A Study to Test How Well BI 3720931 is Tolerated and Whether it Improves Lung Function in People With Cystic Fibrosis (Lenticlair™ 1)

A Seamless Phase I/II Trial With an Initial Open-label Dose Escalation Part and a Subsequent Randomised, Double-blind, Placebo-controlled Expansion Part to Evaluate the Safety, Tolerability, and Efficacy of a Single Dose of BI 3720931, an Inhaled Lentiviral Vector Gene Therapy, in Adult People With Cystic Fibrosis Who Are Ineligible for CFTR Modulators (Lenticlair 1)
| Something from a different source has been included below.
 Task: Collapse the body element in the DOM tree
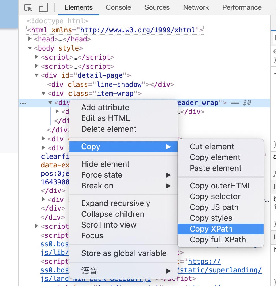click(x=30, y=48)
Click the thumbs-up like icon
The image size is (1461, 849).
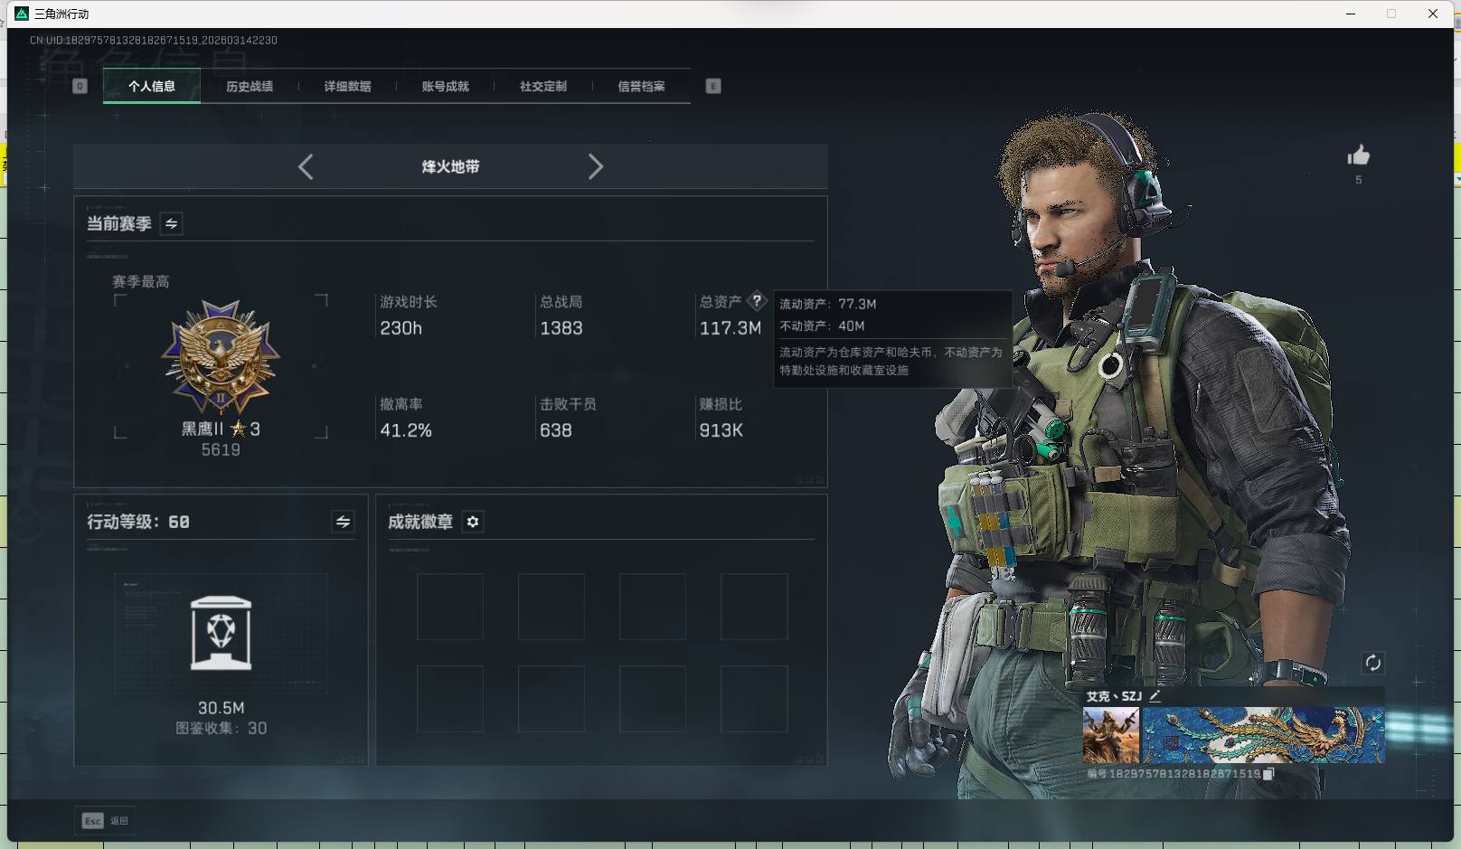click(x=1358, y=156)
This study is open to adult men with cystic fibrosis and adult women with cystic fibrosis who cannot have children. People with cystic fibrosis can join if they are not eligible to receive cystic fibrosis transmembrane conductance regulator modulator therapy (CFTR-MT). The purpose of this study is to find out how well a medicine called BI 3720931 is tolerated and whether it improves lung function in people with cystic fibrosis. In this study, BI 3720931 is given to humans for the first time.

This study has two phases. In Phase 1, participants are put in one of 3 groups, one group after the other. Each group gets a different dose of BI 3720931. Group 1 starts with the lowest dose, followed by group 2 with the middle and group 3 with the high dose. In Phase 2, participants are put into 3 groups by chance, but at the same time. 2 groups get different doses of BI 3720931 selected based on results of Phase 1, and 1 group gets placebo. All study participants get only 1 dose of BI 3720931 or placebo and they use a special inhaler to take the study medicine. The placebo inhaler looks like the BI 3720931 inhaler but does not contain any medicine. During the study, participants continue taking their usual medicines.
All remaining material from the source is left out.